# Statistics
__________
### P-Value
- Statistically significant is detected when the observed p-value from the test
statistic is less than the level of significance (i.e. alpha).
- Meaning, there is a very low probability of observing by random chance
something as extreme or more extreme than what was observed under the
assumption that the null hypothesis is true.
```
P-Value < 0.05 = Reject null hypothesis;
P-Value > 0.05 = Fail to reject null hypothesis;
```

**Notes:**
- If we reject the null hypothesis, this indicates strong statistical significance.
### Z-Test
- The one-sample z-test is used to test whether the mean of a population is
greater than, less than, or not equal to a specific value.
- For large (50 or more observations) normally distributed samples, normal
distribution tests are equivalent to the T-Test.
**Requirements for the Z-test:**
- The mean and standard deviation of the population distribution are known
- The mean of the sample distribution is known
- The variance of the sample is assumed to be the same as the population
- The population is assumed to be normally distributed

### T-Test
- Statistical test that is used to compare the means of two groups.
- When the original (population) distribution is not normal, the one sample
t-test is still valid with a large enough sample size.
- We perform a **One-Sample t-test** when we want to compare a sample mean with
the population mean.
- The difference from the Z Test is that we do not have the information on
Population Variance here.
- We use the sample standard deviation instead of population standard deviation
in this case.
**One-Sample T-Test:**
**Assumptions**
- Samples are drawn from a Normally distributed population.
- The observations in the sample are independent of one another.
- When the original (population) distribution is not normal, the one sample
t-test is still valid with a large enough sample size.
- That is, the one sample t-test is robust to the normality assumption when the sample size is large enough.
**Rules of Thumb in Evaluating Assumptions:**
- If sample sizes are the same and sufficiently large, the t-tools are valid
since they are robust to the violation of normality.
- If the two populations have the same standard deviation then the t-tests are
valid given sufficient sample sizes.
- If the standard deviations are different and the sample sizes are different,
then the t-tools are not valid and another procedure should be used.
**Transformations**
- If assumptions are not met, look at transforming the data such as taking the
logarithmic transformation.
### Choosing a Hypothesis Test

### Statistical Power
- A power test will tell us how many samples we will need to collect to have a
good amount of statistical power.
- It tells you how many trials you need to do to avoid incorrectly rejecting
the null hypothesis.
```
Power = Type II Error = fail to reject a false null hypothesis.
```
- `Power` is the probability of not making a Type II error.

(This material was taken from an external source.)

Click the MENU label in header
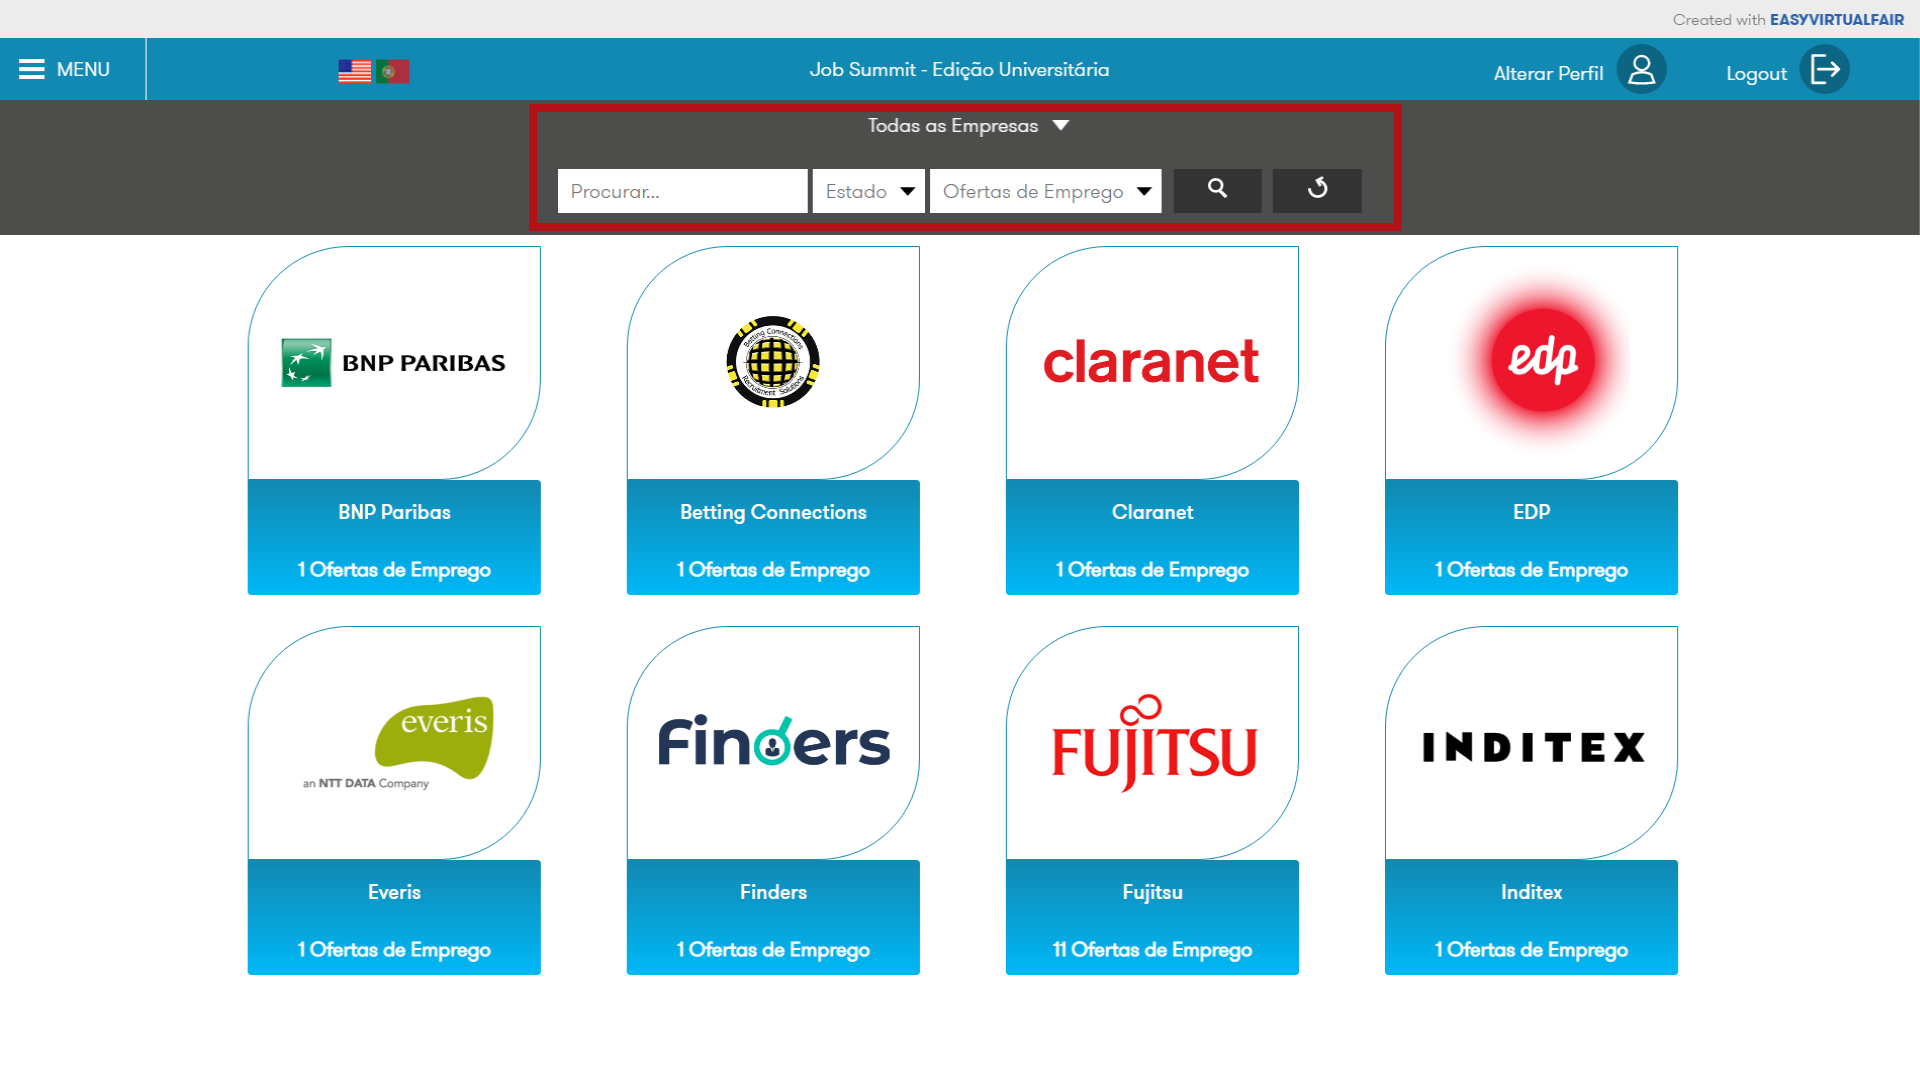Screen dimensions: 1920x1080 (x=83, y=70)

- `Power` = the probability that we correctly reject the null hypothesis (e.g.
small p-value). or “the probability of rejecting a null hypothesis when it is
false”.
- `Low Power `= when there is a lot of over lap between the two distributions and
we have a small sample size, we have low power.
- When we have a lot of power, there is a higher probability that we will
correctly reject the null hypothesis.

### ANOVA
- Statistical technique that is used to check if the means of two or more
groups are significantly different from each other.
**Assumptions:**
- **Normality**:
- Similar to Hypothesis Testing, ANOVA is robust to this assumption.

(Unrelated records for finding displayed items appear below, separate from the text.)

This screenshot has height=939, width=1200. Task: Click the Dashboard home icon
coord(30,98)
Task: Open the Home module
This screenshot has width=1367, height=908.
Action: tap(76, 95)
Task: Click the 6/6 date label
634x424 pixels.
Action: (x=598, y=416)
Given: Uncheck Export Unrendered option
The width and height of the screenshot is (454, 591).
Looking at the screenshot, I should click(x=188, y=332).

- Extremely long-tailed distributions (outliers) or skewed distributions
coupled with different sample sizes (especially when the sample sizes are
small) present the only serious distributional problems.

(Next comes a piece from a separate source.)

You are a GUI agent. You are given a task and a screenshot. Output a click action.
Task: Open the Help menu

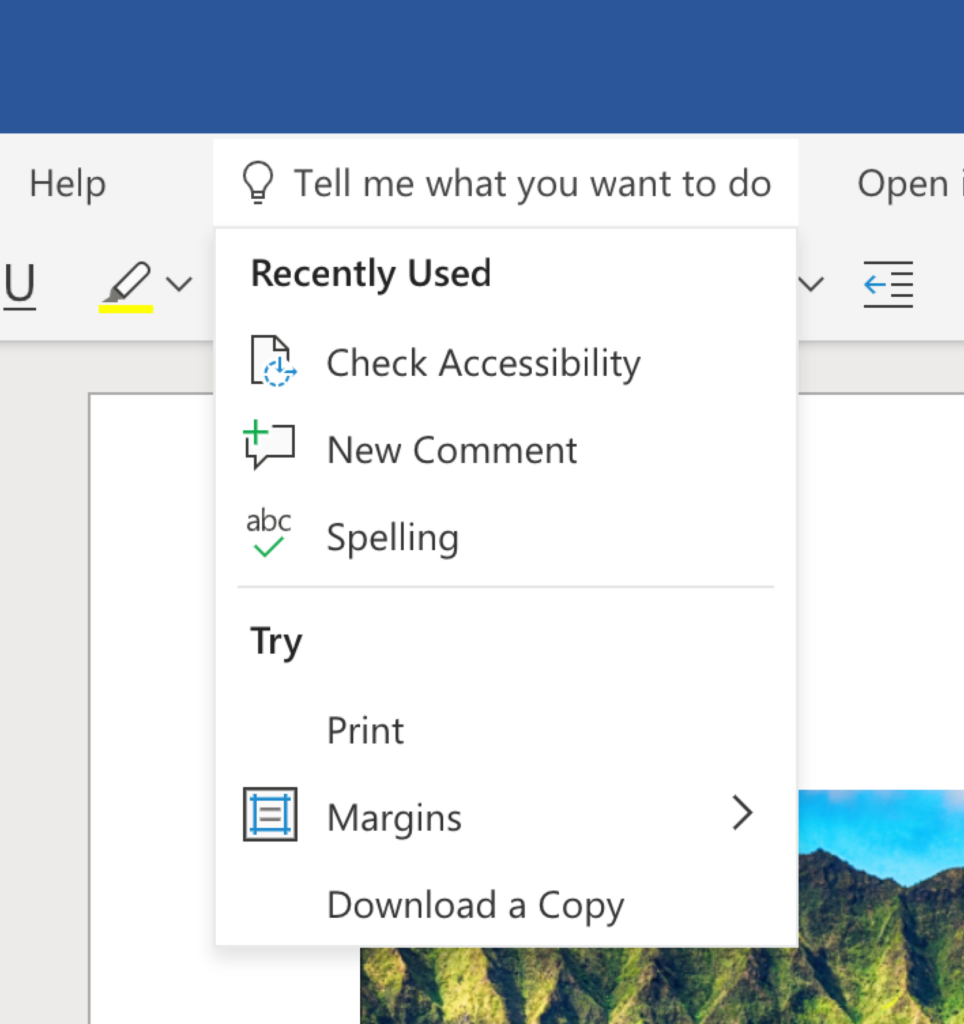click(x=67, y=183)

- **Equal Standard Deviations: **
- This assumption is crucial, paramount, VERY important.
- The assumptions of independence within and across groups are critical.
- If lacking, different analysis should be attempted.
### F-Test
- Hypothesis test to check if Evidence of Inequality of Variance
### Central Limit Theorem
- The distribution of sample x’s will, as the sample size increases, approach a
normal distribution.
- The mean (x) of the sample means is the population mean µ.
- The standard deviation of the distribution of sample means is sigma/sqrt(n).
### Confidence Interval
- A 95% confidence interval means that if we were to take 100 different samples
and compute a 95% confidence interval for each sample, then approximately 95
of the 100 confidence intervals will contain the true mean value.
```
CI = mean += Z * sigma / sqrt(n)
```
## Multicollinearity
- Occurs whenever an independent variable is highly correlated with one or more
of the other independent variables in a multiple regression equation.
- `Multicollinearity` can also be detected with the help of tolerance and its
reciprocal, called variance inflation factor (VIF). A `VIF >= 10` is
problematic.
**Problem:**
- An independent variable that is very highly correlated with one or more other
independent variables will have a relatively large standard error.
- This implies that the partial regression coefficient is unstable and will
vary greatly from one sample to the next.